Mario Cantone does many things, but he won’t Kindle.
“That thing makes me scared — it could come alive and suck you right into the ether!” says the “Sex in the City” star, who’s also a standup (comedian) guy.
“I like to hold a book,” he tells The Post’s Barbara Hoffman. “When someone sends me a script, I ask for a hard copy or print one out.”
Many of the books he buys are biographies — particularly those by Charlotte Chandler, whose Groucho Marx and Federico Fellini bios he adores. They’re light years away from the stuff he and others will recite from tomorrow at “Celebrity Autobiography,” an off-Broadway production at The Triad Theater, in which he’ll be reading from Zsa Zsa Gabor’s life story (which he hasn’t read ahead of time so it “sounds fresh.”)
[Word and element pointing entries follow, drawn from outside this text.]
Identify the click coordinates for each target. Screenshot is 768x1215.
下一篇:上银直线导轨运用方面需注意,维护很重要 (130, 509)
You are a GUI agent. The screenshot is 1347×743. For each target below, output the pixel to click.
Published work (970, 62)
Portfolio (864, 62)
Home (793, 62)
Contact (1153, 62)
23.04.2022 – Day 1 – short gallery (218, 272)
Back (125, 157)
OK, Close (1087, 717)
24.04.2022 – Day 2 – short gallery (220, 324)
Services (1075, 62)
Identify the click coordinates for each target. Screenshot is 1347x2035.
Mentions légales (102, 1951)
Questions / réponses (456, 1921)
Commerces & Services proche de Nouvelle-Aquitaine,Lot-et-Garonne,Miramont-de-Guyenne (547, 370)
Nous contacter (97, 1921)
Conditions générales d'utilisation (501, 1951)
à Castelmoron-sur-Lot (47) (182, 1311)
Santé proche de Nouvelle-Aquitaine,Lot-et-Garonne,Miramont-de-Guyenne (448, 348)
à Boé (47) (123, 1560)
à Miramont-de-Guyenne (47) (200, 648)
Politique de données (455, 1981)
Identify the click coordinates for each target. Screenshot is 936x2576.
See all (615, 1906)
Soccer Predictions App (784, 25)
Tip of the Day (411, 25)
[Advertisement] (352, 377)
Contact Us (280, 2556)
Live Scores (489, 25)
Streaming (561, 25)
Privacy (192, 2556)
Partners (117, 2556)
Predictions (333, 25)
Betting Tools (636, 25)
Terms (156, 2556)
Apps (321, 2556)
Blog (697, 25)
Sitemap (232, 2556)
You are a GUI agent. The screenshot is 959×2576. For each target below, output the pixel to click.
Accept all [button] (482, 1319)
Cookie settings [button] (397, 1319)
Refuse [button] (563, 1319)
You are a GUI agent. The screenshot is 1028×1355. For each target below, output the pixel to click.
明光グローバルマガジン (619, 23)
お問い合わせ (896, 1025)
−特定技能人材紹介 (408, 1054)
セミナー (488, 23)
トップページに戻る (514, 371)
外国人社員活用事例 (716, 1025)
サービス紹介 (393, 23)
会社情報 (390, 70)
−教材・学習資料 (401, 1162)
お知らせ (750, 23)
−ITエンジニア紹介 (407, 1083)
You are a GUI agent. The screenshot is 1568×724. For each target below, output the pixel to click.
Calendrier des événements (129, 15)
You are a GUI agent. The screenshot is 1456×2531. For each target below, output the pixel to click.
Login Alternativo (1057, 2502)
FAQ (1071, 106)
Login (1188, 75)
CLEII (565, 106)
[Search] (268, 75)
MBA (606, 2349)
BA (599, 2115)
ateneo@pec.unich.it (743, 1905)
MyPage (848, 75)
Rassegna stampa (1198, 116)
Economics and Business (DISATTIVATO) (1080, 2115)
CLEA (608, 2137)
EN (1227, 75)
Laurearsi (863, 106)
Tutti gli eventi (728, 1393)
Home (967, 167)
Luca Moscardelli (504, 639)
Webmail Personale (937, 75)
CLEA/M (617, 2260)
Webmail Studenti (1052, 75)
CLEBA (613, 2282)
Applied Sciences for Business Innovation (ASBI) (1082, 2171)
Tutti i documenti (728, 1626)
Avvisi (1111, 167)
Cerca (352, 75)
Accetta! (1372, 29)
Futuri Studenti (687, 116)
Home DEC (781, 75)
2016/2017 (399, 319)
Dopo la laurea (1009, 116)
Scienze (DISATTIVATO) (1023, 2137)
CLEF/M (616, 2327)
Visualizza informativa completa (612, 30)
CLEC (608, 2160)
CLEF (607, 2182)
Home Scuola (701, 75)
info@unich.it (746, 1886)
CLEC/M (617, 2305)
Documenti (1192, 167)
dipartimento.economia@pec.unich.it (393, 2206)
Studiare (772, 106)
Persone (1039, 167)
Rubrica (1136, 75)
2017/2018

Here’s what’s in Cantone’s library.
Very Valentine
by Adriana Trigiani
“She writes for a lot of women, but it’s more than girly stuff — she writes about Italian-Americans. There’s not a lot of people who do that, and she does it really well. This novel is about a woman whose family has had a shoe-making business for years . . . it’s very Italian, very New York, very fashion.”
Schulz and Peanuts
by David Michaelis
“I grew up with Peanuts. [Cartoonist Charles] Schulz was such an interesting guy — not the happiest man, and I think the family was upset that he spoke to his biographer about that. There are [comic] strips between chapters. It’s great.”
Duma Key
by Stephen King
“I worship him. Isn’t it interesting that in the last 10 years of his life, he’s getting stellar reviews, which he couldn’t buy earlier in his career? This one’s about a guy who had a horrible accident in which he lost an arm. He goes to the Florida Keys and starts to paint in this house other artists stayed at. [Only] he starts painting the future . . . It’s very suspenseful and beautifully written.”
American Prince
A Memoir
by Tony Curtis
“No matter how big you get in this business, you never feel you get your due. There’s a lot of regret in this book, but there’s funny s – – – too, especially about Shelley Winters, who [Curtis] couldn’t stand. This is a great autobiography, and it sounds just like him.”